A man got out of the ambulance, and approached; he had a pipe in his mouth; he was a small man, not more than five feet tall. I felt as though in the presence of a miracle.

"I have been seeking you," he said.


IV

A PERSONAGE

"I cannot tell
What heaven hath given him; let some graver eye
Pierce unto that."--SHAKESPEARE.

For a time I was dumb. I knew not what to say or ask or think. The happenings of this terrible day, which had wrought the defeat of the Union army, had been too much for me.
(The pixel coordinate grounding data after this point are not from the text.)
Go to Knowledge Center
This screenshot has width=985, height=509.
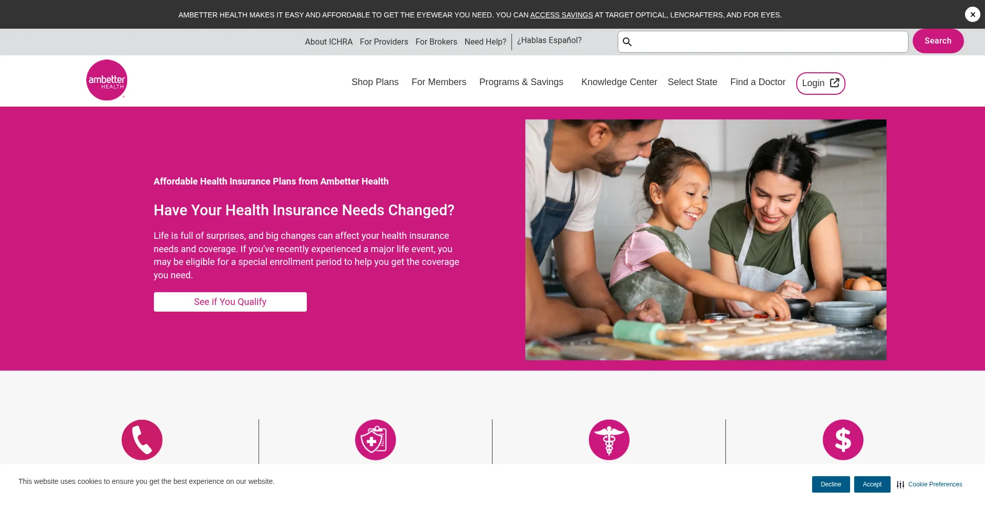pyautogui.click(x=619, y=82)
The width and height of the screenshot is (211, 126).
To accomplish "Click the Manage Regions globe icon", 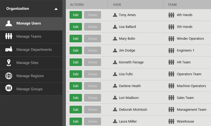I will [9, 76].
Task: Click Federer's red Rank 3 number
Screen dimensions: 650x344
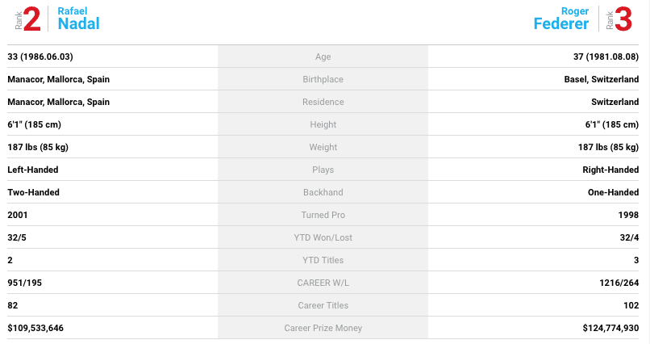Action: [x=623, y=19]
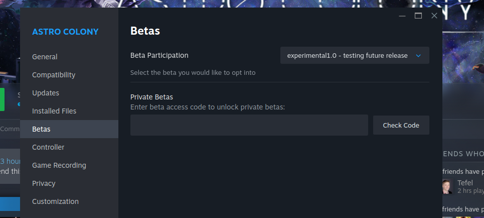Switch to the Customization section
Image resolution: width=484 pixels, height=218 pixels.
click(55, 201)
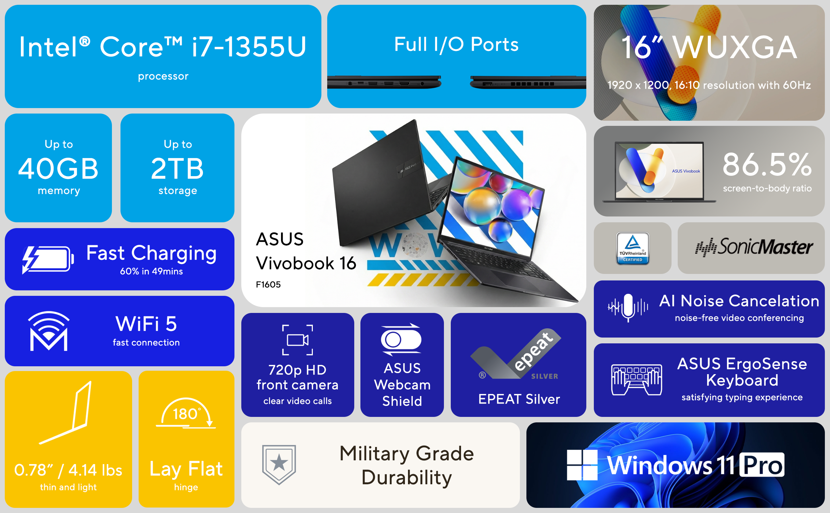Viewport: 830px width, 513px height.
Task: Click the TÜVRheinland Certified badge
Action: [x=633, y=248]
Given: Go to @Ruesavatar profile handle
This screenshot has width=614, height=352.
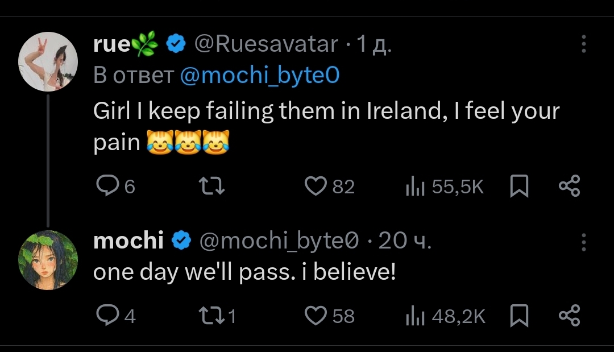Looking at the screenshot, I should (267, 44).
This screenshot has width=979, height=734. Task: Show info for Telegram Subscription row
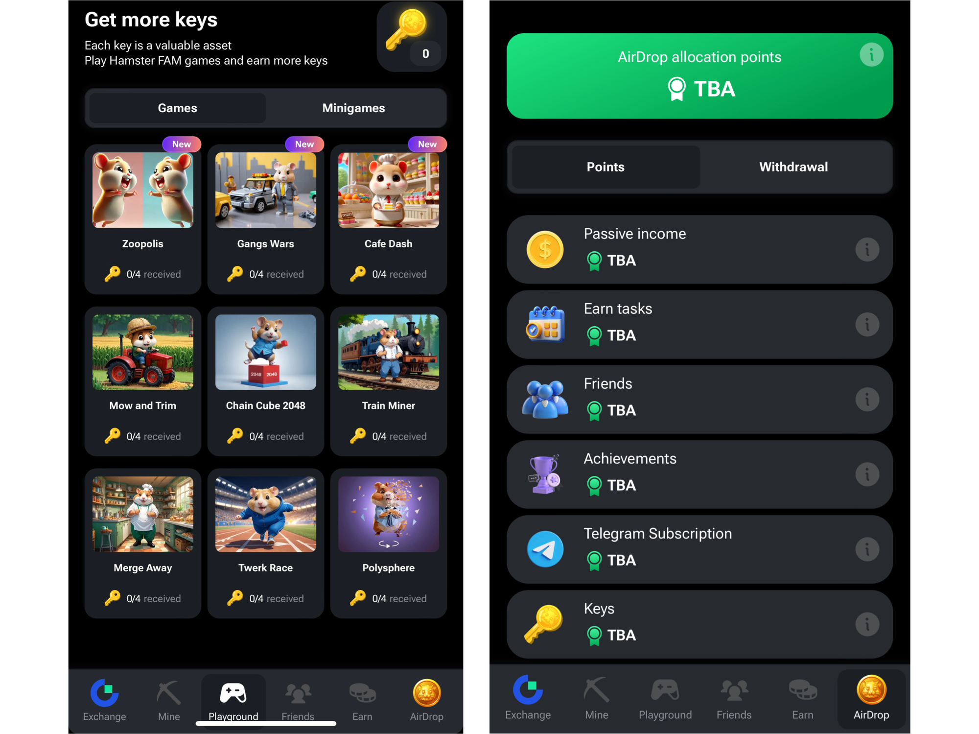pyautogui.click(x=867, y=549)
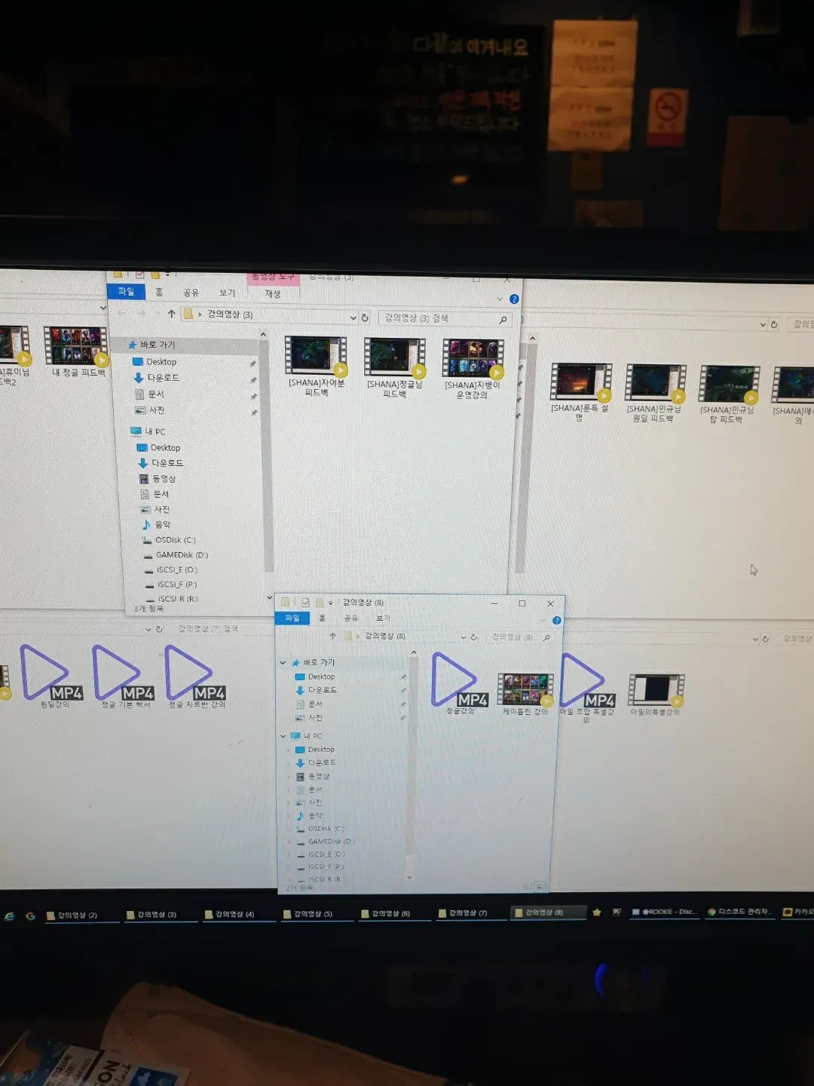Image resolution: width=814 pixels, height=1086 pixels.
Task: Open the 보기 ribbon tab in 강의영상 (3)
Action: 227,293
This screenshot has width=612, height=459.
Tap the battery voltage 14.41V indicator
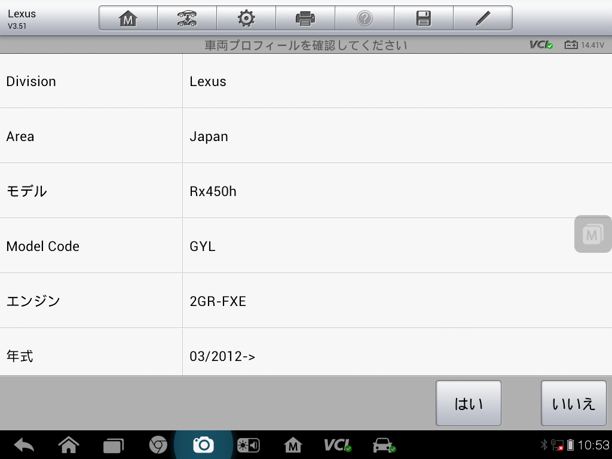pyautogui.click(x=585, y=45)
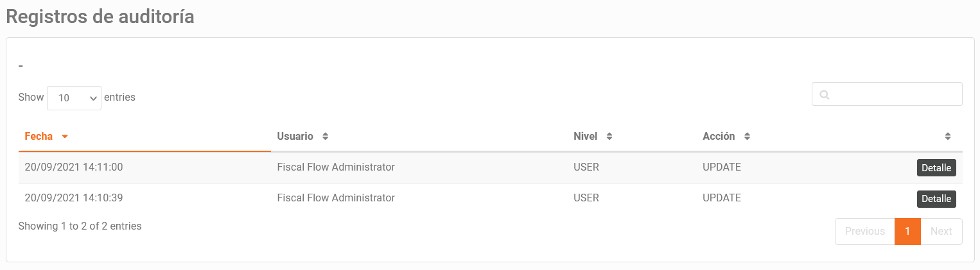The width and height of the screenshot is (980, 270).
Task: Click the Fecha sort arrow icon
Action: pos(65,137)
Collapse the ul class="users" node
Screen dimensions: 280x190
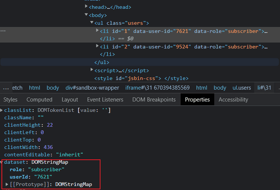92,23
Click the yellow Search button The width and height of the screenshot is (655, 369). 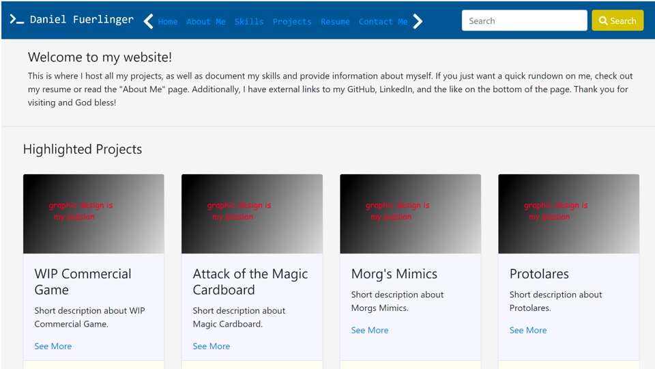(617, 21)

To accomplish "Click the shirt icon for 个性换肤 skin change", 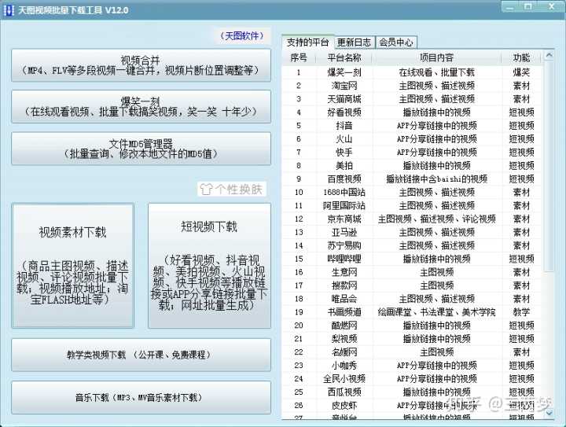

Vanquished, exhausted, despairing, heart-sore from enforced desertion of my wounded friend, still far from safety myself, with no physical desire remaining except the wish to lie down and be at rest forever, and with no moral feeling in my consciousness except that of shame,--which will forever rise uppermost in me when I think of that ignominious day,--to be suddenly accosted by the man whom I held in the most peculiar veneration and who, I had believed, was never again to enter into my life--accosted by him on the verge of the lost battlefield--in the midst of darkness and the débris of the rout, while groping, as it were, on my lone way to security scarcely hoped for--it was too much; I sank down on the road.

How long I lay there I have never known--probably but few moments.

The Doctor took my hand in his. "Be consoled, my friend," said he; "you are in safety; this is my ambulance; we will take you with us."

Then, he called to some one in the ambulance, "Reed, bring me the flask of brandy."